Regular vaccine vaccines are the future in the fight against COVID-19 virus, says the best genome expert

CAMBRIDGE, England (Reuters) – Regular vaccinations against the coronavirus will be needed due to mutations that make it more transmissible and better able to evade human immunity, said the head of Britain’s effort to track the genome of the virus , told Reuters.

The coronavirus, which has killed 2.65 million people worldwide since it appeared in China at the end of 2019, changes every two weeks, more slowly than flu or HIV, but enough to require vaccine adjustments.

Sharon Peacock heads COVID-19 Genomics UK, which has mapped almost half of all new coronavirus genomes worldwide so far.

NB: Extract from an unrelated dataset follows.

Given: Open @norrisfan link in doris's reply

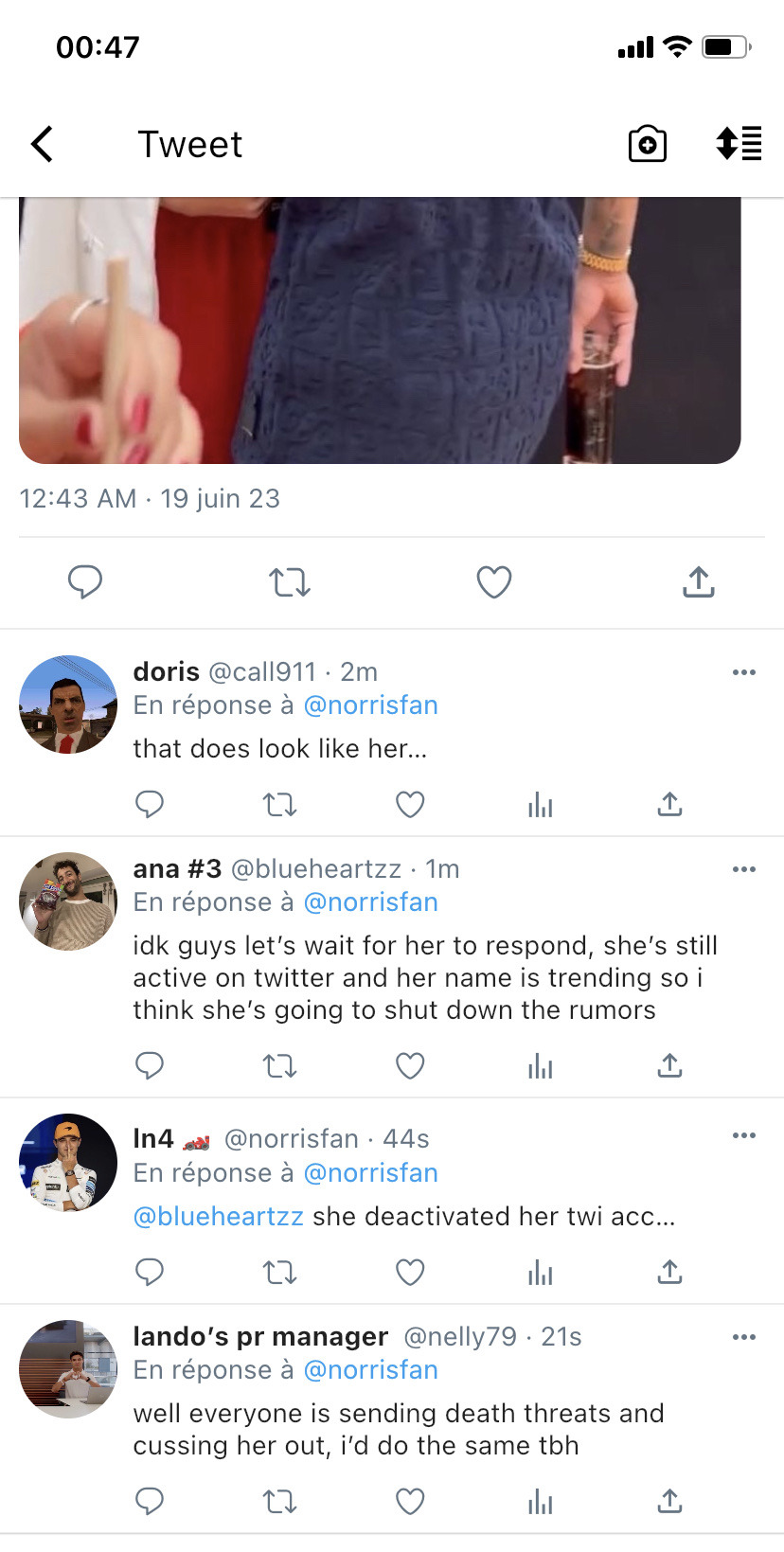Looking at the screenshot, I should (x=370, y=705).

She said international cooperation was needed in the “cat and mouse” battle with the virus.

“We need to realize that we will always have to have booster doses; the immunity to coronavirus does not last forever,” Peacock told Reuters at the 55-acre Campus Wellcome Sanger Institute outside Cambridge.

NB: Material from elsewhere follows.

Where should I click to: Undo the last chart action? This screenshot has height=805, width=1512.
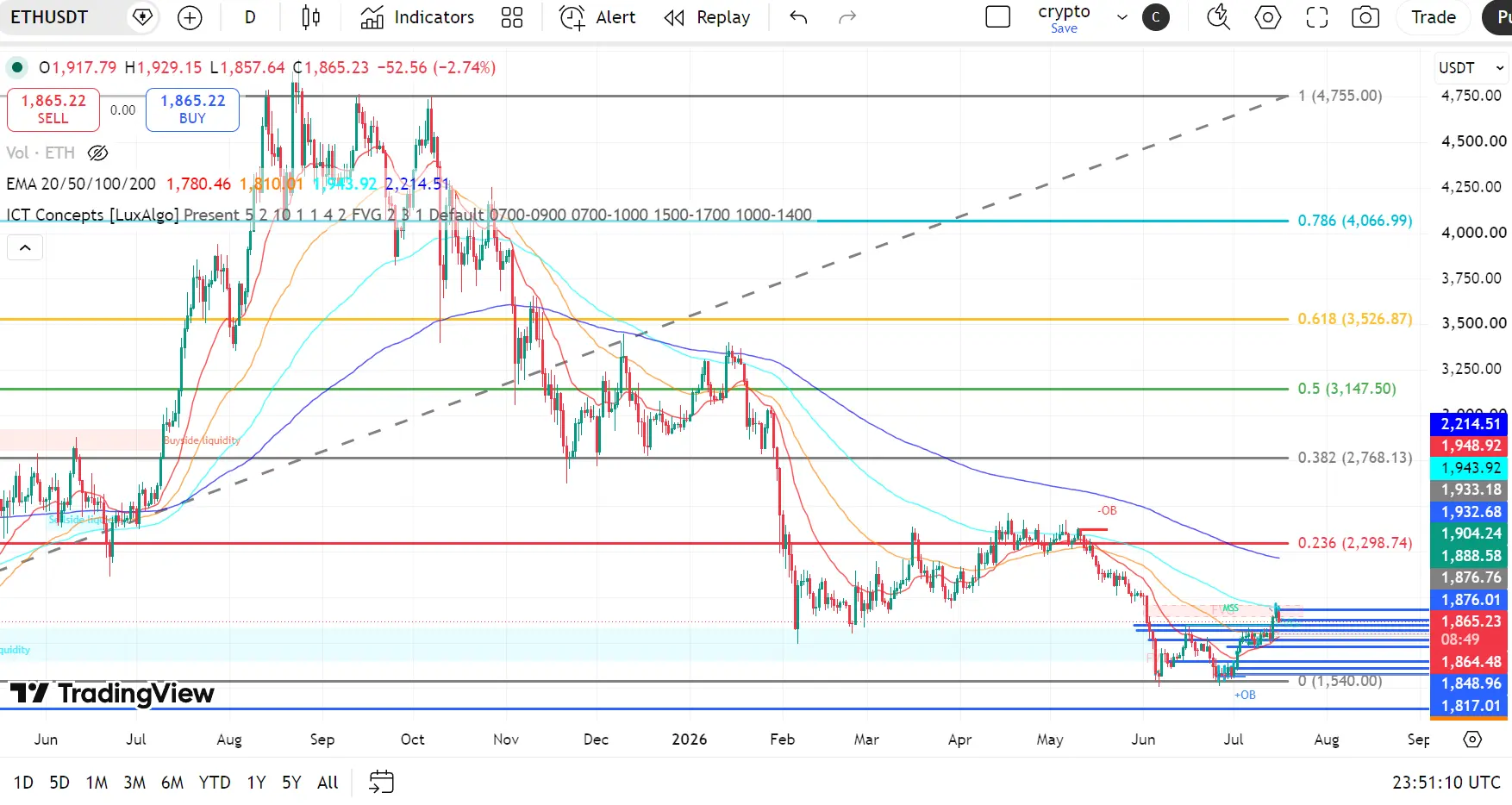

“We are already adapting the vaccines to deal with what the virus is doing in terms of evolution. So there are variants that have a combination of increased transmissibility and the ability to partially evade our immune response,” she said. said.

Peacock said she is confident that regular flu shots (such as for flu) would be needed to deal with future variants, but that the speed of innovation means these shots can be developed quickly and rolled out to the population.


We must realize that we will always need to have booster doses; immunity to coronavirus does not last forever.

–Sharon Peacock, COG-UK


COG-UK was founded exactly a year ago by Peacock, a professor at Cambridge, with the help of British chief scientific adviser Patrick Vallance, as the virus spread to Britain around the world.

The consortium of public health and academic institutions is now the world’s deepest pool of knowledge on the genetics of the virus: on websites across Britain, it has generated 349,205 genomes of the virus in succession from a worldwide effort of approximately 778,000 genomes.

On the intellectual front line at the Wellcome Sanger Institute, hundreds of scientists – many with doctoral degrees, many working on a voluntary basis and some listening to heavy metal or electronic beats – work seven days a week to map the growing pedigree of the virus for concern patterns. .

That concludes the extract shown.